Pray and Let God move the mountains! I just need to do my part and lean into Him for Wisdom, Forgiveness, Power and Love to live this journey in His name and not in my own! Freedom and Contentment! Oh My!

CHANGES

 

It has been awhile since I was able to blog! I have a new life now! God has made many changes in my life in the last year! In fact 180 degree changes! Those changes are from being healed from cancer, death of parents, my Dad and my birth Mom, Dolla Converse Weaver and others whom I loved very much, able to go back to work at a new job, to reconnecting with a friend, classmate and neighbor from my childhood to getting married, moving and having a home! My hearts desires! I am settled!  Joshua 1:9 says “…be strong and of  good courage, do not be afraid nor dismayed for the Lord God is with you wherever you go”!  Boy do I hang on to that promise especially after stepping out in faith with no job or home when I decided to move in 2015 from Montana where I lived 27 years to Oregon! I mean I had a general plan but not real details. God provided a home and a job in a few weeks time. He also provided many other factors so I could be at peace to move, knowing that there was going to be opposition to this move. He prepared me as He always does.  I trusted and obeyed!

 

So my year of 2017 began with the healing of my cancer. Then I struggled for a new purpose in life. Trying to find the right plan in this season of my life. Once again He healed me of cancer! So I once again was a testimony of God’s deliverance to live on this earth for a few more years before He takes me Home. So I began refreshing myself by renewing my mind! Where was He leading me through the Holy Spirit. So I went back to my 12 step program of Al anon. They are the tools He gave me to keep me in His steadfast Love and purpose in my Life. They helped me to make choices lined up with God’s Word. They also helped me to look at myself! Taking inventory of who I am in Christ. Also make sure I am on the path God has for me! This is where I go when I feel I am treading water and not being patient enough and waiting for God, for He has the right time and place for me in His will. He is always preparing me for His purpose on this Journey of mine!

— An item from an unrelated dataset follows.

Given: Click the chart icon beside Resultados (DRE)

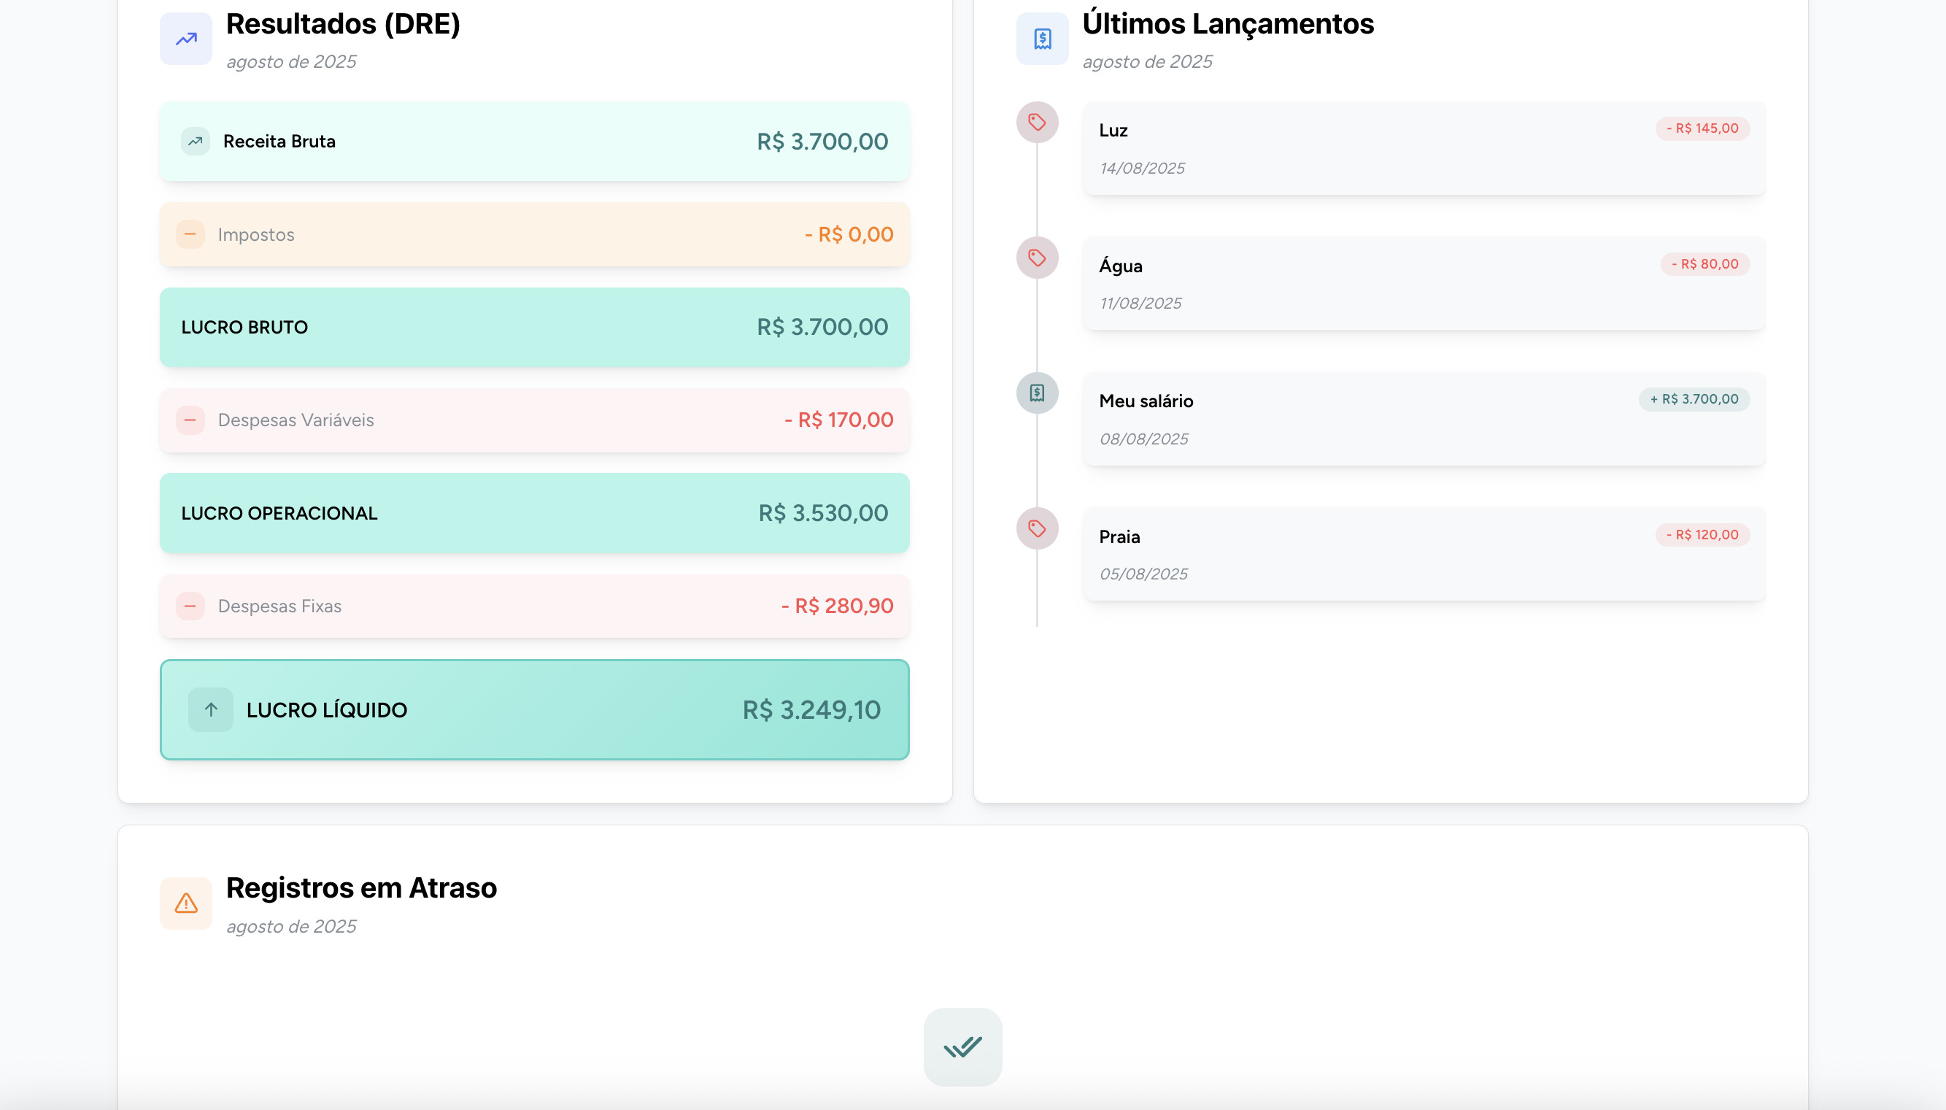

A thought He gave me from one of my readings.  The Tree of Life never goes dormant! Thank you Jesus! All because of you I can be alive all the time! I can be refreshed by meditating on you day and night because of the promises you made to me! Psalm 1: 2-3… “But whose delight in the law of the Lord and who meditates on His law day and night that person is like a tree planted by streams of water, which yields its fruit in season and whose leaf does not wither-whatever they do prospers.” My Faith is always growing because He gives me the power and courage to change! It may seem that I am standing still in my life but I am not.  My roots are planted in the Living Water. This Living Water is always flowing, giving all I need no matter what my life experiences or touches! This is ole world can never give me what I need or make me promises or know the desires of my heart! I could never ask the world to provide for me what the Living Water is able! I could never have a personal relationship with the world. Living Water gives me all I need to live in this world. He gives me power! He gives me armor! He gives me Peace! He gives me Courage! He gives me Love and teaches me how to Love myself and others. Matthew 22: 37-40! I sometimes rumble over my fleshly desires but in the end, I count on God! I have made my own choices without Him, boy, it’s not fun! Casting Crowns has song called “Who I am”! Spoke to me many times over the last 65 years of my life!

 

He gives me my Faith which expands so that I can Trust and Hope! He gives me Grace and Forgiveness so I don’t have to carry around my pain and passed history that hurts, or made me ashamed. The Living Water gives His Word to live by so I can bear fruit in His name for His Kingdom to come that is eternal! OMG there is so much to say about the life I live that is all because of Him. He is always gives me purpose and has a plan for me! He is the Light in my Darkness when I don’t understand! So He gives me Wisdom that brings about Knowledge to know I am walking the path He has chosen for me and how to stay on that path no matter the circumstances in my life. Even when I am not obedient or make a bad choice He is always there! He never lets me go!

Continue reading CHANGES

Remember When

Haven’t been blogging these few months. I really don’t like sitting at the computer but today I decided not to procrastinate any longer! So thinking of my childhood and getting in touch with my foster sisters, losing my Dad and some other family members and friends who have touched my life, I decided I better do this. My birth Mom whom I found just last year is in hospice care at assisted living home. It has been tough year for me, infact the last few years have been very eventful! My goodness! It is overwhelming at times. God and His Son has been my life line through it all.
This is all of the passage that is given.